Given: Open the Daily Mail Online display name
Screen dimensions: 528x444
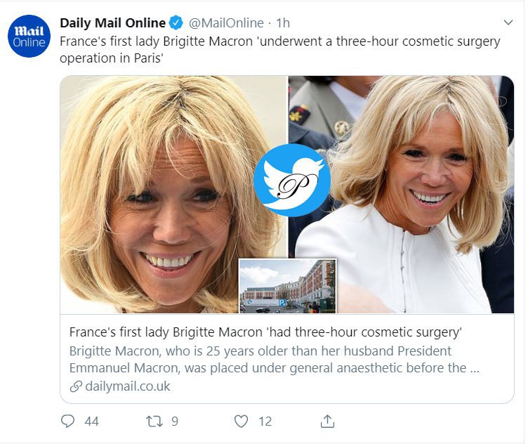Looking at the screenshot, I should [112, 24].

——————

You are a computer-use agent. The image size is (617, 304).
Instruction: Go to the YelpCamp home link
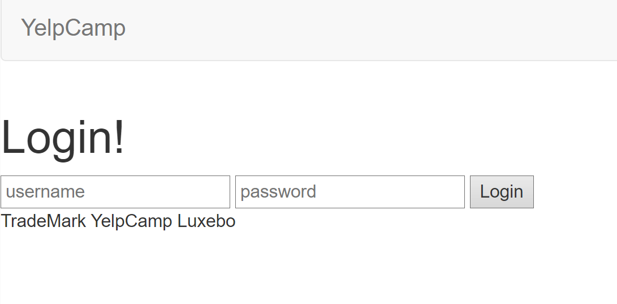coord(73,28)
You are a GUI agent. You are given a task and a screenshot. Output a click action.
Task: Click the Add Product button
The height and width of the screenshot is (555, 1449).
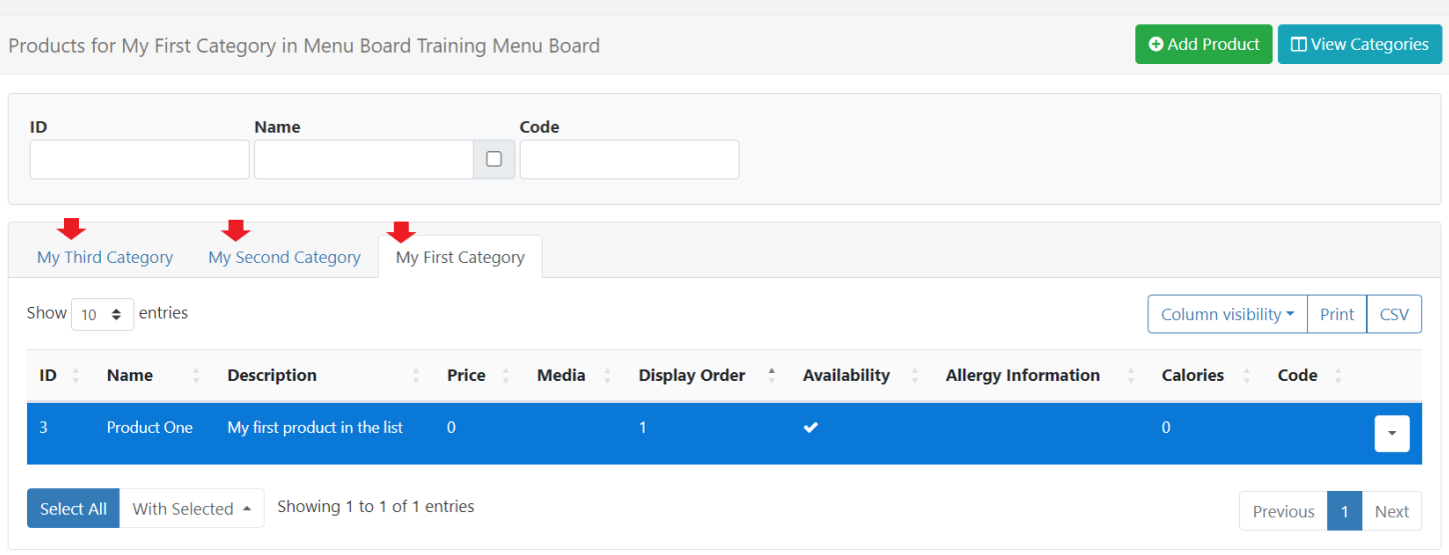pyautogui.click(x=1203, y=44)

——————

§ **Work item**:
Look over the records. Copy the lines that include the word "agent".

§ **Task result**:
You are a computer-use agent. The image size is (617, 304).
You are a GUI agent. You are given a task and a screenshot. Output a click action.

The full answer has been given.